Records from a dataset
■ ■ ■ ■ ■ ■ ■

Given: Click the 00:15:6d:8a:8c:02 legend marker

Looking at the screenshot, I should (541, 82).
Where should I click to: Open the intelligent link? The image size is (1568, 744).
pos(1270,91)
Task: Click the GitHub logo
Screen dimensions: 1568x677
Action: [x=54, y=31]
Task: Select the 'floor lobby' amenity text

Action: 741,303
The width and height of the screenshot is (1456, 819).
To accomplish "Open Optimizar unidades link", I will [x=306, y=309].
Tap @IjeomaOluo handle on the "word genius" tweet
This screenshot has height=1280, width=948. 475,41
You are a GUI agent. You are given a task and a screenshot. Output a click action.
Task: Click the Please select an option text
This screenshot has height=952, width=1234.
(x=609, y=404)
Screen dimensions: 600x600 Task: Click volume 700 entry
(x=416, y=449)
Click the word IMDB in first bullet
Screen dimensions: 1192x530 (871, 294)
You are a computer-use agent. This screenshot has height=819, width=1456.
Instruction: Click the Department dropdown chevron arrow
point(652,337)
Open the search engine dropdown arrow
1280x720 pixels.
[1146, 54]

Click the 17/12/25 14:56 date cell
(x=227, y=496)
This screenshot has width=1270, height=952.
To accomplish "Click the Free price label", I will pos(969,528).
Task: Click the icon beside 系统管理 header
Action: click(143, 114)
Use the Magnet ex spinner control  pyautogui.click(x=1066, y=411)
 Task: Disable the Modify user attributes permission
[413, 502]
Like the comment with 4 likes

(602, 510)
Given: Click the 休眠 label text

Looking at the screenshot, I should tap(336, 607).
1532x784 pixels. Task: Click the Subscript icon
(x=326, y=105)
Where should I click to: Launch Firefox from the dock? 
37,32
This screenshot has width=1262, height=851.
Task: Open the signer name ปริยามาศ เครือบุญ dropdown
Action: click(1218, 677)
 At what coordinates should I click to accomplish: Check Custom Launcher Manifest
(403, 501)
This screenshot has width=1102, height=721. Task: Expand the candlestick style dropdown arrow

■ ■ ■ ■ ■ ■ ■

:: REQUIRED WORK ::
Print the lines above exactly as they appear.

:: TASK RESPONSE ::
Given: Click the 00:15:6d:8a:8c:02 legend marker

Looking at the screenshot, I should (541, 82).
Where should I click to: Open the intelligent link? The image size is (1568, 744).
pos(1270,91)
Task: Click the GitHub logo
Screen dimensions: 1568x677
Action: [x=54, y=31]
Task: Select the 'floor lobby' amenity text

Action: 741,303
The width and height of the screenshot is (1456, 819).
To accomplish "Open Optimizar unidades link", I will [x=306, y=309].
Tap @IjeomaOluo handle on the "word genius" tweet
This screenshot has height=1280, width=948. 475,41
You are a GUI agent. You are given a task and a screenshot. Output a click action.
Task: Click the Please select an option text
This screenshot has height=952, width=1234.
(x=609, y=404)
Screen dimensions: 600x600 Task: Click volume 700 entry
(x=416, y=449)
Click the word IMDB in first bullet
Screen dimensions: 1192x530 (871, 294)
You are a computer-use agent. This screenshot has height=819, width=1456.
Instruction: Click the Department dropdown chevron arrow
point(652,337)
Open the search engine dropdown arrow
1280x720 pixels.
[1146, 54]

Click the 17/12/25 14:56 date cell
(x=227, y=496)
This screenshot has width=1270, height=952.
To accomplish "Click the Free price label", I will pos(969,528).
Task: Click the icon beside 系统管理 header
Action: click(143, 114)
Use the Magnet ex spinner control  pyautogui.click(x=1066, y=411)
 Task: Disable the Modify user attributes permission
[413, 502]
Like the comment with 4 likes

(602, 510)
Given: Click the 休眠 label text

Looking at the screenshot, I should tap(336, 607).
1532x784 pixels. Task: Click the Subscript icon
(x=326, y=105)
Where should I click to: Launch Firefox from the dock? 
37,32
This screenshot has width=1262, height=851.
Task: Open the signer name ปริยามาศ เครือบุญ dropdown
Action: click(1218, 677)
 At what coordinates should I click to accomplish: Check Custom Launcher Manifest
(403, 501)
This screenshot has width=1102, height=721. Task: Expand the candlestick style dropdown arrow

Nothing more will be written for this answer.